Awash in investigations and conflict resolution, Mr. Weill stepped down
as C.E.O. in 2003, handing the corporate reins to his longtime confidant,
Charles O. Prince, thus putting an end to guessing games surrounding his
succession plans.
As he points to a photograph of himself aboard Air Force One with
President Bill Clinton, Mr. Weill says it won't be difficult or poignant
for him when he officially retires next spring. But if the events of this
summer were any indication, he is still having a hard time letting go.
Mr. Weill said that earlier this year he told Citigroup executives that
he could buy and run the company's underperforming asset-management
business - an inside sale that the bank told Mr. Weill would be rife with
unacceptable conflicts. He said he then proposed calling up his friend
Raymond A. Mason, the chairman of
Legg Mason, to suggest a swap: Citigroup would get Legg Mason's
brokers and Legg Mason would get Citigroup's asset management business.

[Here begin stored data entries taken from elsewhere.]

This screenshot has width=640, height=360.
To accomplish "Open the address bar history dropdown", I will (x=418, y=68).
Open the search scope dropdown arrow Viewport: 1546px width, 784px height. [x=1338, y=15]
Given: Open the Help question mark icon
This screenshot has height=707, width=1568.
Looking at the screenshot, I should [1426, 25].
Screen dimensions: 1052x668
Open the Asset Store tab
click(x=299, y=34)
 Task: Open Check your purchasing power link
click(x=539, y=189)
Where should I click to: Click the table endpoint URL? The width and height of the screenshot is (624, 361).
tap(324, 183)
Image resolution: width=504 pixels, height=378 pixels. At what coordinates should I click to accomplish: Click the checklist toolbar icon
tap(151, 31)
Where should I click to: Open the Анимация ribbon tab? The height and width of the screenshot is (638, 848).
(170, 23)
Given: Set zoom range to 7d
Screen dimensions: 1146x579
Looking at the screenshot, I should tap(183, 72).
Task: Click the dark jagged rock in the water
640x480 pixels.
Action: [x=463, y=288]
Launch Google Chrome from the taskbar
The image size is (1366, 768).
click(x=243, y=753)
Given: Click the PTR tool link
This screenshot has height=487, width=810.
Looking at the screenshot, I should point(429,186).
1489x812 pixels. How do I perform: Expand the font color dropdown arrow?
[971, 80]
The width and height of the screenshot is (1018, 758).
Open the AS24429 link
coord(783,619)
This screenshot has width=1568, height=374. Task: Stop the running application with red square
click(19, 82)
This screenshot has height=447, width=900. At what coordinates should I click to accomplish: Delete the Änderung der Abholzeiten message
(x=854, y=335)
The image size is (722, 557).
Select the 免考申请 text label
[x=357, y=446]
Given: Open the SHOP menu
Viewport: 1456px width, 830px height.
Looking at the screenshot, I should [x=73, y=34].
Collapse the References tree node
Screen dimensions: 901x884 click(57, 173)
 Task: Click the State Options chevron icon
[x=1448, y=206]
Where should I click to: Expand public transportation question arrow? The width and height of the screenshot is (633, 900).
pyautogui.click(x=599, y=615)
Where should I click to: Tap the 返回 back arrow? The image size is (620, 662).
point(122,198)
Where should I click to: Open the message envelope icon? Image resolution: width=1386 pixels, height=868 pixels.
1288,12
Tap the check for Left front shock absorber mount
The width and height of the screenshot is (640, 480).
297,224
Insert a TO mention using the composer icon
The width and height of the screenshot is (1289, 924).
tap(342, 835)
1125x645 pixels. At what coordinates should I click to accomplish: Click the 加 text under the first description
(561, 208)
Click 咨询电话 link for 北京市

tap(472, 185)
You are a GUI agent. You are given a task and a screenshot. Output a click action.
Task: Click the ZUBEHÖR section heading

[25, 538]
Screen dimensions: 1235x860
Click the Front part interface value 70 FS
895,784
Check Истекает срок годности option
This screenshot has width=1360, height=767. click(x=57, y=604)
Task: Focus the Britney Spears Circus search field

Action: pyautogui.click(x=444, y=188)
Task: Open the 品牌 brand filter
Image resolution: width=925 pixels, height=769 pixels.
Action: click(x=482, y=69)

That deal was announced earlier this summer.
Mr. Weill's next proposal raised even more hackles within Citigroup. He
recently approached his board with the idea of retiring early to start
his own private-equity fund. "The company would have been an
investor, a big client," Mr. Weill said. "I saw it as being
complementary rather than being competitive."
Citigroup's board, however, believed that the new endeavor would be
competitive and told Mr. Weill that if he left early to pursue it, he
would have to forgo some retirement perks, including the use of the
company's private jets. Mr. Weill says he ultimately decided not to
pursue the venture because he didn't want to do anything that would be
seen as being competitive, not because he might lose some perks.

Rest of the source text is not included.